Kirsty Mann leads a double life. Many folks do, these days – a side hustle here, a day job there – but it’s the lengths that Mann goes to to keep her two lives a secret from each other that leads to hilarity and a little bit of blood-stained mayhem. Mann takes us through what happens when her worlds start to collide in an impeccable hour of storytelling with Skeletons at FRINGE WORLD’s Little Palais.

Mann hates the question, “So, what do you do?” and her story goes to great lengths to explain why. She’s not just a comedian, but a doctor (an anesthetist specifically, and one, we later find out, who has difficulty getting a job playing a doctor on TV). She has separate social circles and competing demands that threaten to end either career at any given moment. She’s never told her best friend of 10 years that she’s a doctor, and her boss would have her stricken from the registry if she knew what Mann was really asking leave for (an acting job). All of Mann’s ducking and dodging comes to an abrupt end when the pandemic forces her hand. But now a couple of years on from that devastating period, she’s come clean and revealed her whole self to the world (or at least, the parts of her whole self that make for an excellent 1-hour comedy show).
Skeletons is TIGHT, and god love the in-house tech for keeping up, script in hand. Dotted throughout the show are sound cues that Mann fits short bits of dialogue between (almost like beats in a song), and many, many lighting state changes. Mann delivers anecdote after anecdote with swift changes of accent and mannerism to flesh out the scenes. She even dares to do an Aussie accent, apologising in advance, saying it went over fine in Edinburgh, but may not do so well here. She does great, she’s a natural, and her character shifts take place without any props or other paraphernalia – just good old fashioned embodiment.

Her language is precise and descriptive, full of witticisms you might miss if you don’t pay close attention. She has her audience riveted from the start, and takes us around corners and into rooms where Mann plays out all these fun little encounters with the characters that populate her two worlds.

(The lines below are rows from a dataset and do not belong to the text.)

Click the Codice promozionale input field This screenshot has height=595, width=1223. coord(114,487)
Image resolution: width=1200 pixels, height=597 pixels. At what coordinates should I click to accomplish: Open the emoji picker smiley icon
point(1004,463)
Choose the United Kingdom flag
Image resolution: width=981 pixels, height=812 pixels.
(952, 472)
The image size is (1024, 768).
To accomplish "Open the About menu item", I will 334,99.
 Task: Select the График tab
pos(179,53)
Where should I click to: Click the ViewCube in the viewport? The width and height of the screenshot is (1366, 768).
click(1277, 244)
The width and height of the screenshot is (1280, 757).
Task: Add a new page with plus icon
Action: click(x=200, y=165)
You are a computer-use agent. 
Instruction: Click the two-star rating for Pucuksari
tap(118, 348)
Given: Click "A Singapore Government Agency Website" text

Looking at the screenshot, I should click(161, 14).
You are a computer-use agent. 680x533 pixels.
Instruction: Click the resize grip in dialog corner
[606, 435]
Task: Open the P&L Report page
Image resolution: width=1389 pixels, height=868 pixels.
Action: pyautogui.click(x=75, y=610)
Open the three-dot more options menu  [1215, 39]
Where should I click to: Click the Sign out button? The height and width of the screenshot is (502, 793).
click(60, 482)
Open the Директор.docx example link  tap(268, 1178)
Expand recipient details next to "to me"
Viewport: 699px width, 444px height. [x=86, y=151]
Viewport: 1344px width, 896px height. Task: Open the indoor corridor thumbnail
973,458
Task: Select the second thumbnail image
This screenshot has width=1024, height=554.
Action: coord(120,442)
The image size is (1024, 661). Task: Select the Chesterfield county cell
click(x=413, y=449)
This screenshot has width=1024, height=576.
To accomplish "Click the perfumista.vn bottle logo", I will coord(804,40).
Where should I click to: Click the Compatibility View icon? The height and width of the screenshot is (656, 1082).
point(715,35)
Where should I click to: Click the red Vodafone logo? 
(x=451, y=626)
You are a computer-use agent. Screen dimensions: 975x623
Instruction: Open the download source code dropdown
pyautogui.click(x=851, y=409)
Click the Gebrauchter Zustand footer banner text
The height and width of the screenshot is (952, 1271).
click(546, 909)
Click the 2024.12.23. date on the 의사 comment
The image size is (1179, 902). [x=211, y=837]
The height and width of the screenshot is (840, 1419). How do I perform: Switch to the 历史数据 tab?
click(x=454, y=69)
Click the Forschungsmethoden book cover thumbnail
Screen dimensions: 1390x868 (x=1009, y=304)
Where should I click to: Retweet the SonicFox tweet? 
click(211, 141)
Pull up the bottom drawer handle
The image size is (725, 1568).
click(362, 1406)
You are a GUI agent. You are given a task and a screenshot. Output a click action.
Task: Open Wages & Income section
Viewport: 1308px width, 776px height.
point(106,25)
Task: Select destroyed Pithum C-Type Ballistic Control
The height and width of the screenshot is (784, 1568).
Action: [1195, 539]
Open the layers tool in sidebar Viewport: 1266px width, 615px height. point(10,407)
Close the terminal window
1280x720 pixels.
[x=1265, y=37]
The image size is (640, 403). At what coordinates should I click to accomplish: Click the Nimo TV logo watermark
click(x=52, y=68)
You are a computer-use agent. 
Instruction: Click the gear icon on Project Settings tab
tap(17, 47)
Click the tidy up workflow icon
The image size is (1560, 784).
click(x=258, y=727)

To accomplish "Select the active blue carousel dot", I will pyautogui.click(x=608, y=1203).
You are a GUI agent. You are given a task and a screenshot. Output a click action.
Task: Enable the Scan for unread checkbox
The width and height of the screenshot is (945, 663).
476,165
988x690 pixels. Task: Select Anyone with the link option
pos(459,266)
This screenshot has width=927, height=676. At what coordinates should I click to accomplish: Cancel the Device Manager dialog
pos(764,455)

Each one of these scenes has its own double life too. They serve both to elucidate Mann’s professional, emotional and sexual predicaments, but also to comment on the world as we know it. Mann gives us her oblique take on a range of topics, like women in healthcare, class and the art world, alternative ‘medicine’, and maybe her more direct take on which One Direction doll is the best for certain activities.
Mann is also able to get serious when the situation calls for it, so she briefly pauses the jokes to talk about how deeply she, her colleagues, and her family were affected by the pandemic. It’s an unexpectedly sober moment, but thankfully without being jarring or manipulative, and Mann soon carefully and gently brings us back into levity.
As she finished off with a satisfying final anecdote or two, noise from a helicopter buzzed overhead and fireworks boomed somewhere not too far away. Still, Mann never missed a beat.